Practical Evaluation Checklist
- [ ] I have a maintained OpenAPI 3.x spec for the API I want exposed
- [ ] All operations have clear summaries and parameter descriptions (these become tool descriptions for the model)
- [ ] Authentication to the underlying API uses a scheme liblab’s runtime can broker (OAuth2, API key, bearer)
- [ ] I have decided whether to use the hosted runtime or self-host
- [ ] I have wired the connection URL into at least one MCP-aware client and confirmed a tool call round-trips
- [ ] I have a regeneration step in CI for when the spec changes
Security Notes
- Treat the MCP server URL as a secret — anyone with it can call the wrapped API as the configured identity
- Audit which operations you expose; an overly broad spec becomes a broad attack surface via natural-language injection
- For self-hosted deployments, keep the generated server on a private network and front it with your own auth if needed
- liblab’s hosted runtime logs requests for debugging; check their retention policy if your API handles regulated data
FAQ
Q: Does liblab MCP Generator work with any OpenAPI spec? A: It targets OpenAPI 3.x. Swagger 2.0 specs need to be converted first using a tool like swagger2openapi. Very large or circular specs may need pruning before the generator accepts them.
Q: Can I edit the generated MCP server’s code? A: The hosted runtime is regenerated from your spec on every change, so manual edits would be overwritten. For custom logic, download the self-hosted version and modify the source — but you then own the regeneration story.

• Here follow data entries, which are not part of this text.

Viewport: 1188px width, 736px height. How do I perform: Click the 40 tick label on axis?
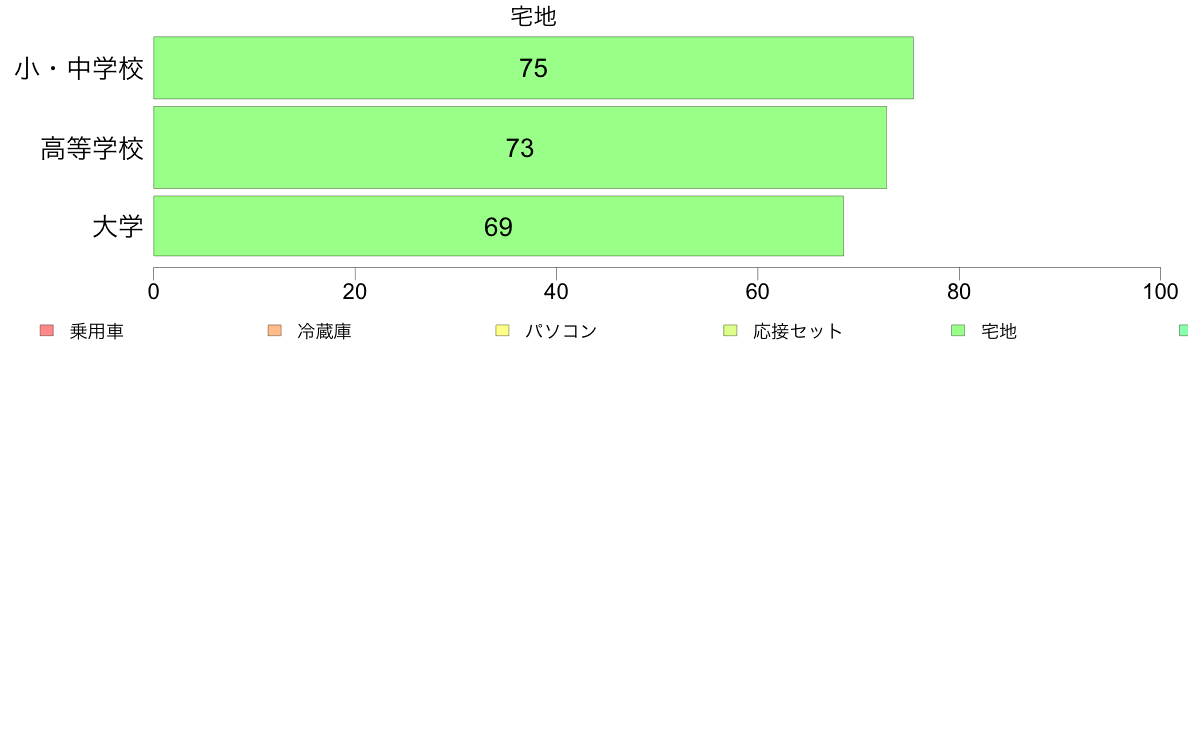coord(556,292)
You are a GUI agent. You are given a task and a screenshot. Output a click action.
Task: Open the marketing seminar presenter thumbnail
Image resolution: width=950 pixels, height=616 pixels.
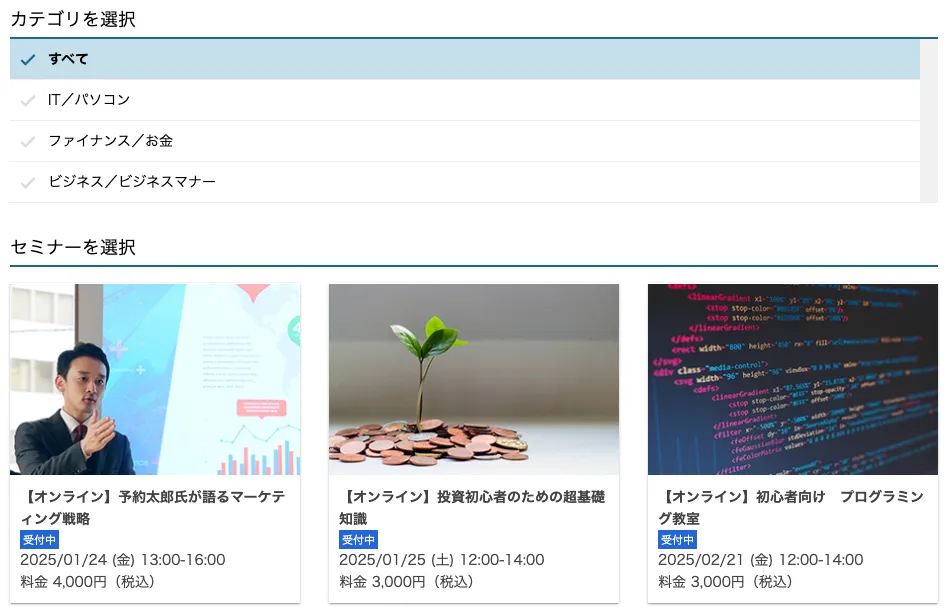pos(155,379)
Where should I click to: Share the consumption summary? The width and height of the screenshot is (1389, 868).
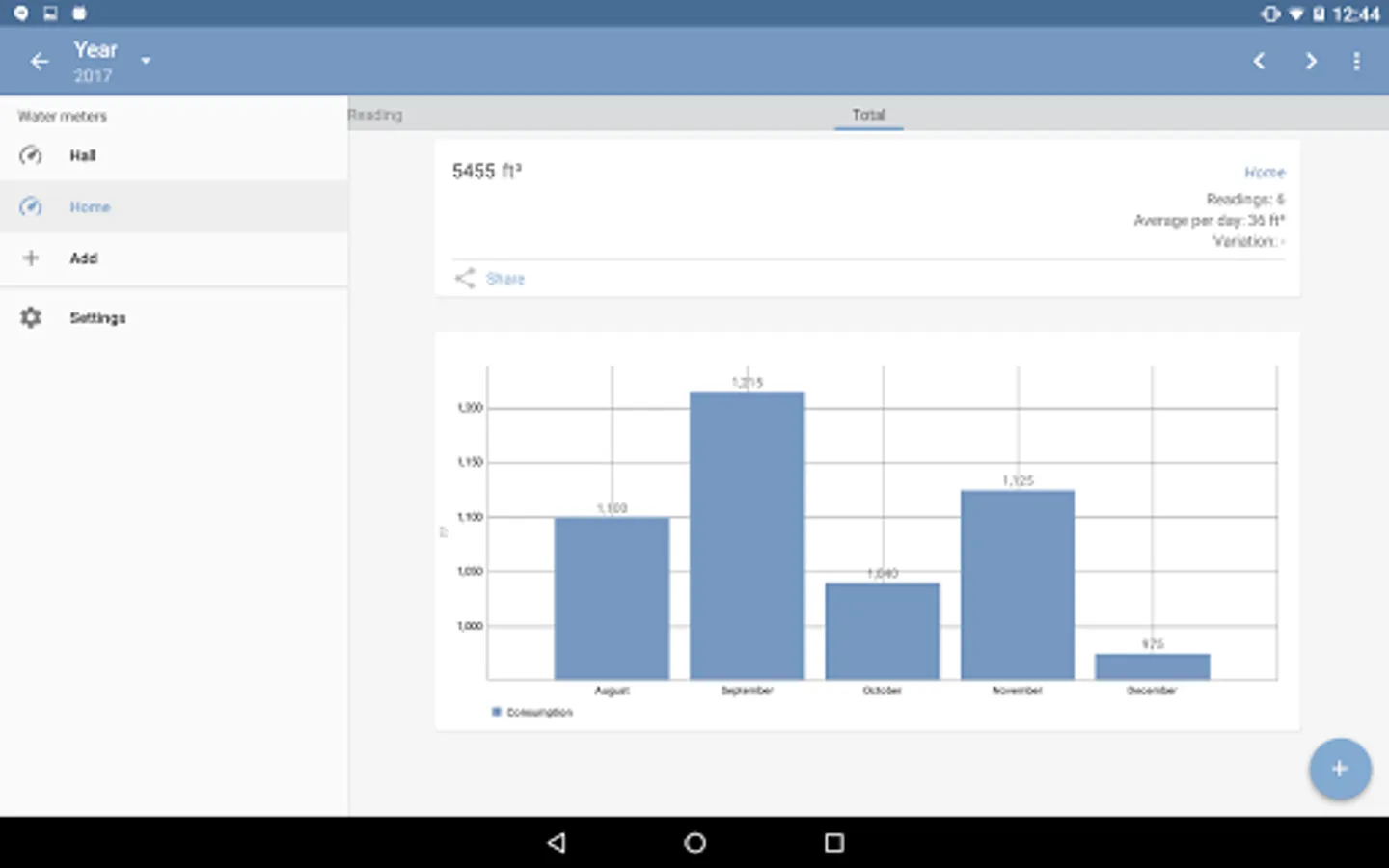[x=490, y=279]
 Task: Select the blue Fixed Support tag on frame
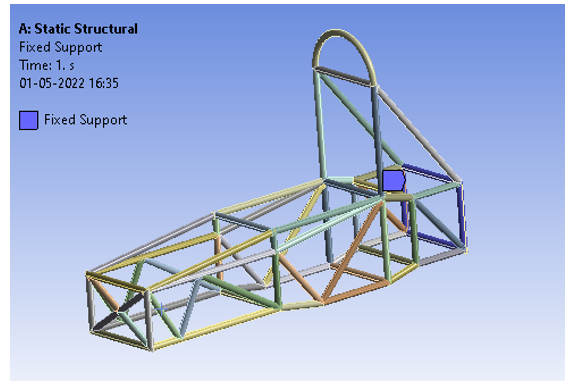393,180
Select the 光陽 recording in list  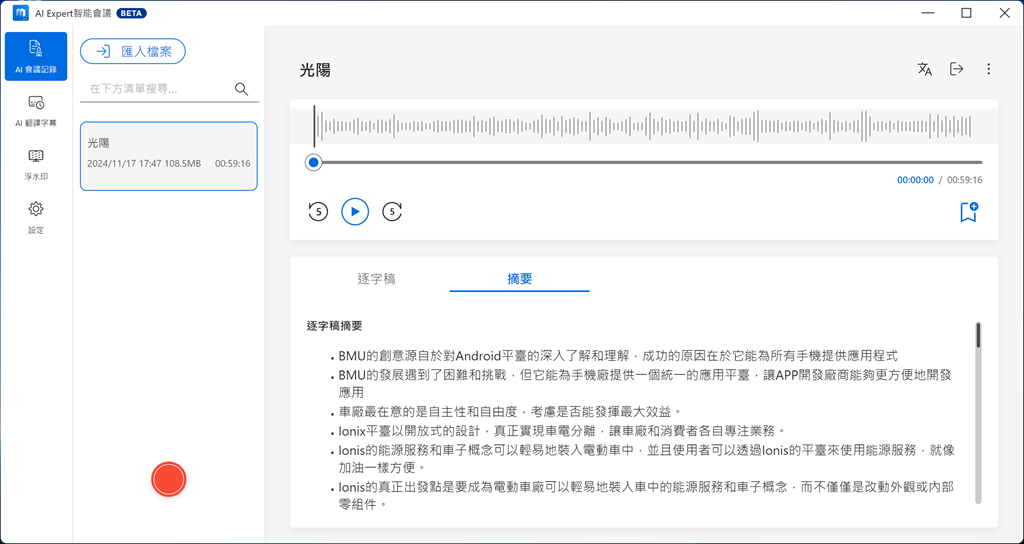pos(168,156)
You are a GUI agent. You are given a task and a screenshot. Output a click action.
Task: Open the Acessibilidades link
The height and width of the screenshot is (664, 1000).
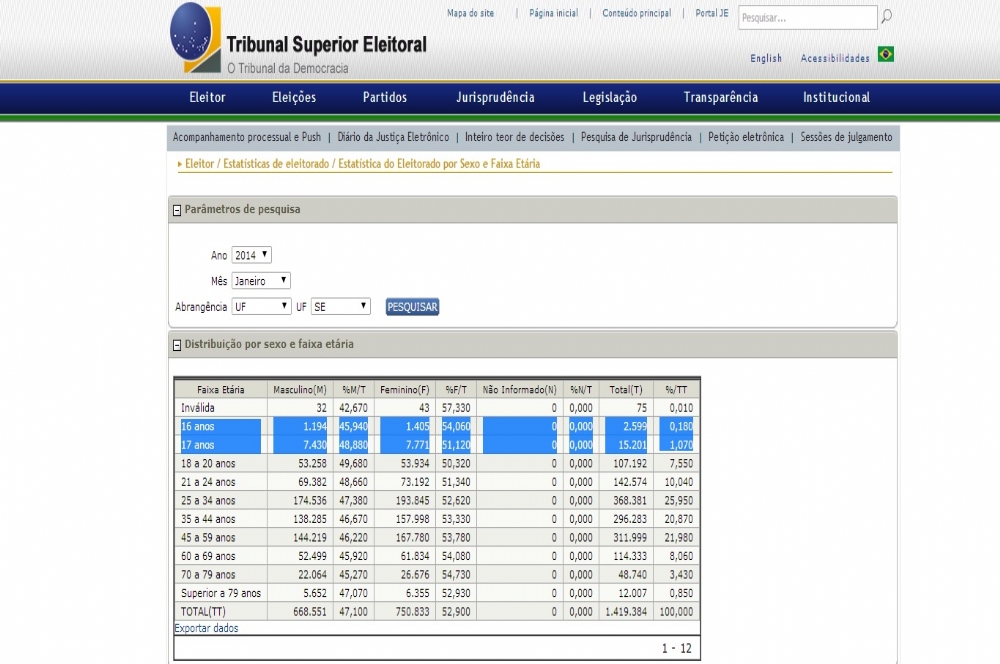click(834, 58)
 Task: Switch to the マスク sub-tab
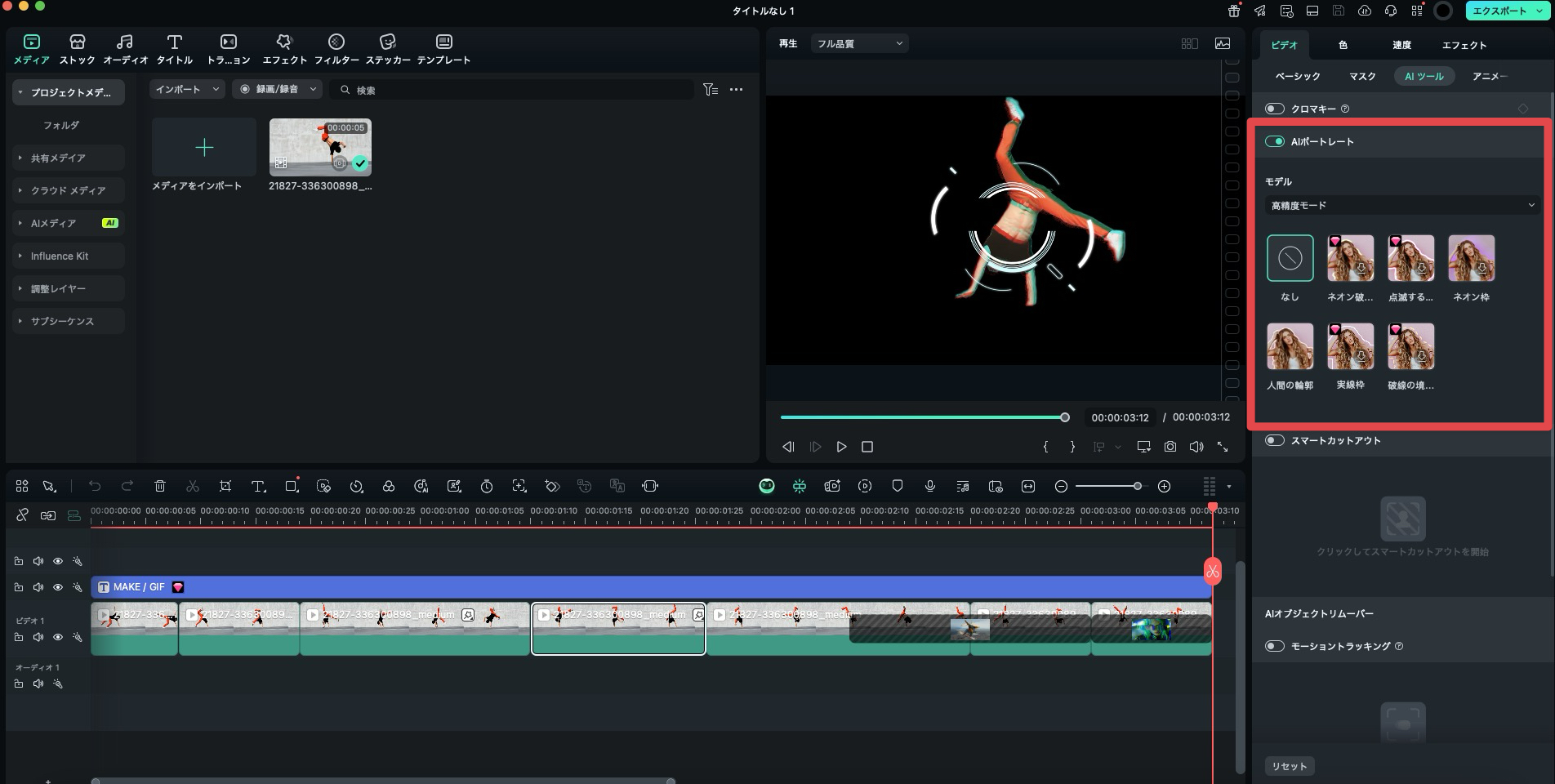pos(1361,76)
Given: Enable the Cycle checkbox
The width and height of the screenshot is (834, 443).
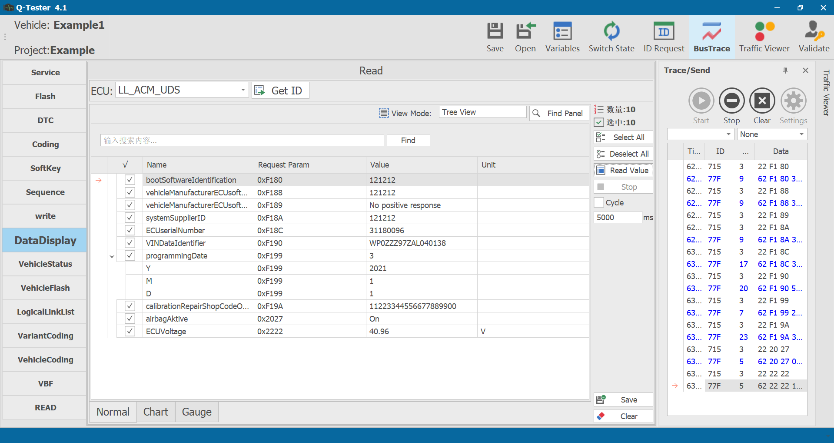Looking at the screenshot, I should (x=599, y=202).
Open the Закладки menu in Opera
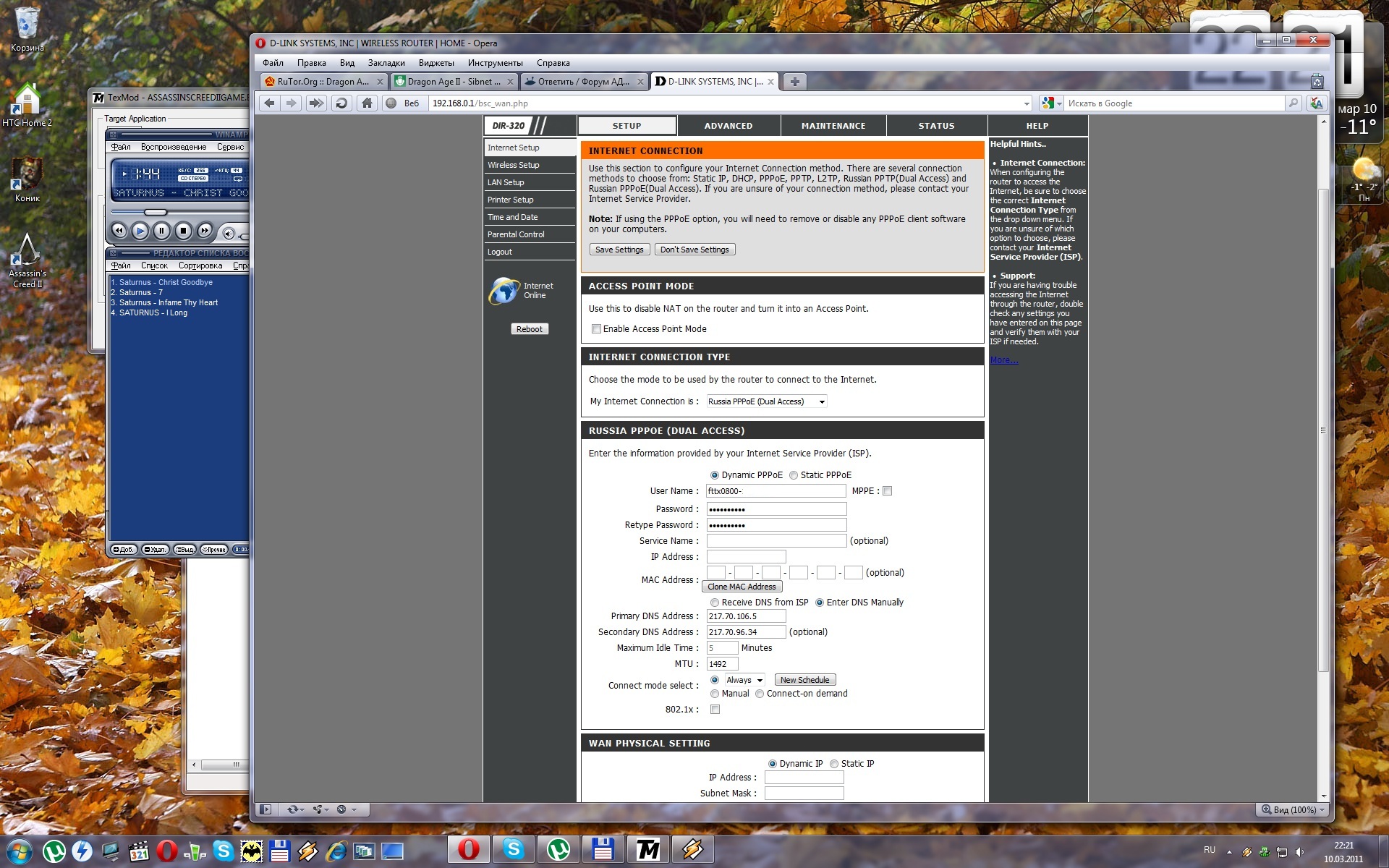Image resolution: width=1389 pixels, height=868 pixels. pos(386,63)

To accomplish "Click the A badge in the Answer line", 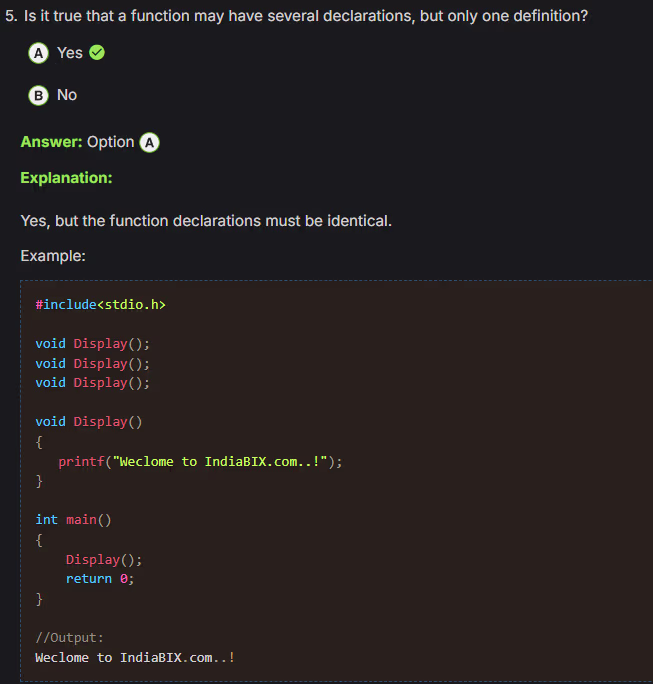I will pos(149,142).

Q: How does this compare to FastMCP or building one by hand? A: FastMCP and similar libraries are the right answer if you want fine control and enjoy writing the server. liblab is the right answer if you already have a spec and want a deployed MCP server today with zero boilerplate. The trade-off is flexibility versus time-to-running.
Q: Will the model actually use my tools correctly? A: It depends more on your spec quality than on liblab. Operations with clear summaries, named parameters, and example values become tools the model picks well. Vague operations become tools the model misuses. Invest in the spec.
Q: Can I expose the same MCP server to multiple clients at once? A: Yes. The hosted endpoint is just an HTTPS URL; any MCP-aware client (Claude Desktop, Cursor, Continue, custom agents) can connect to it concurrently. There is no per-client server.
Q: What happens to my data? A: The hosted runtime proxies API calls and holds them in transit logs. Your data does not train any model. For sensitive workloads, run the self-hosted build.
Conclusion
If you already keep an OpenAPI spec, liblab MCP Generator is the fastest path from “I have an API” to “Claude and Cursor can call my API.” The 30-second deploy is real, the regeneration story solves the maintenance pain, and the hosted runtime removes the operational lift. For prototypes and internal tools it is a clear win; for regulated or high-volume production workloads, the self-hosted download keeps you in control of the request path.